SeaTrepid International, LLC
- Type: LLC
- Founded: 2003
- Headquarters: Robert, Louisiana, United States
- Website: http://www.SeaTrepid.com

= SeaTrepid =

SeaTrepid International, LLC is an underwater engineering and service company located in Robert, Louisiana, providing underwater robotic solutions for the Oil and Gas industry, and other underwater industries.

==Corporate history==
In 1999, Robert (Bob) Christ co-founded VideoRay LLC with Scott Bentley, developing and manufacturing micro underwater remotely operated vehicles (ROVs).
Bob founded SeaTrepid in 2003 as an ROV consulting service in Southeastern Pennsylvania. Early customers included the US Coast Guard, Army, and Navy.

In early-2006, SeaTrepid began consulting with Oil & Gas customers in the Gulf of Mexico, primarily to assist with the cleanup and repair work needed after the damage done by hurricanes Katrina and Rita in late-2005. In order to meet this demand, SeaTrepid relocated its offices to Hammond, Louisiana in 2006.
In December 2007, SeaTrepid purchased a 6.25 acre property in Robert, Louisiana to accommodate large increases in personnel and assets.

In 2009, SeaTrepid changed its name to SeaTrepid International LLC. A new building was built on the Robert property, over doubling the size of SeaTrepid's facilities. The new facility helped enable SeaTrepid to support larger ROV operations.

SeaTrepid added mid-class ROVs to its fleet in 2010, and work class ROVs in 2012 and 2013.

== Services ==

=== Offshore ===
SeaTrepid operates observation and mid-size submersible ROV systems. SeaTrepid started with small inspection class vehicles, providing diver support and platform inspections in the Gulf of Mexico in early 2006. The company's rapid growth can be attributed to their willingness to perform tasks with small ROVs that have traditionally been done by large ROVs or divers. They will commonly install sensors and tooling on their smaller ROVs that are usually found only on larger systems.
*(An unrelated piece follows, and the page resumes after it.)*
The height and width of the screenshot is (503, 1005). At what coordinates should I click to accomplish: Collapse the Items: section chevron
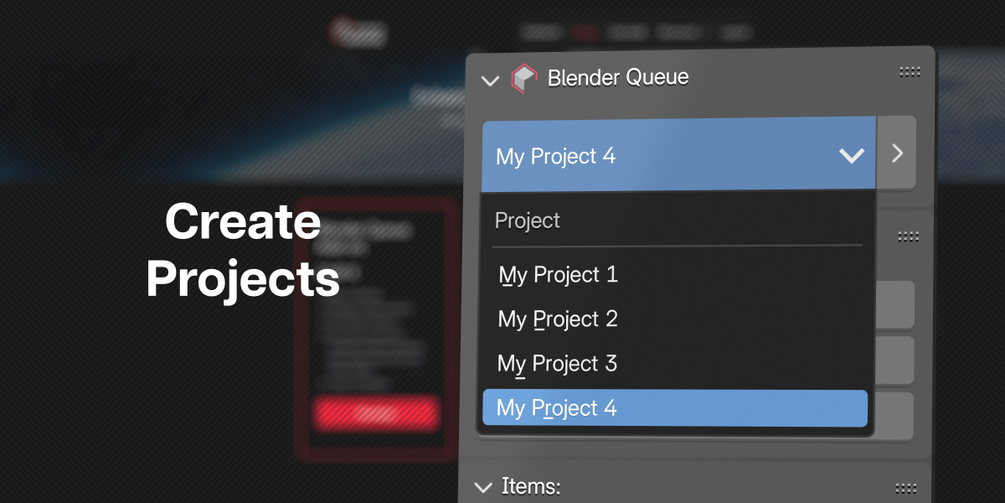(x=484, y=488)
As the company grew, SeaTrepid expanded into larger ROV systems. Their current ROV fleet includes micro-ROVs, observation, mid-class and light work-class ROVs.

=== Inland ===
SeaTrepid provides search and rescue, pipe inspection, tank inspection, and other inland services using inspection class and micro-ROVs. SeaTrepid's land based jobs increased rapidly and in 2009.

== Facilities ==
SeaTrepid currently resides on a 6.25 acre property in Robert, Louisiana. Following the completion of major renovations in June 2009, the property contains multiple buildings with a large equipment warehouse, equipment design/testing/repair workshop, training facilities, as well as administrative offices and housing and parking for offshore employees. They also have a large in ground testing pool, which is used to test current and prototype ROVs, and rented out to other companies for equipment testing and diver training.

== Public Exposure ==

=== Expeditions ===
SeaTrepid has assisted in expeditions let by Robert H. Rines to explore Loch Ness in Scotland.

=== TV ===
In Season 2 Episode 2 of "Oil, Sweat and Rigs", a Discovery channel series, a large portion of the underwater footage was provided by SeaTrepid ROVs and from their video archive.

The History Channel followed SeaTrepid on its latest expedition to explore Loch Ness. Footage was featured in Season 4 of Monster Quest in the episode "Death of Loch Ness". The discovery of golf balls at the bottom of the Loch also got attention from news agencies such as CNN.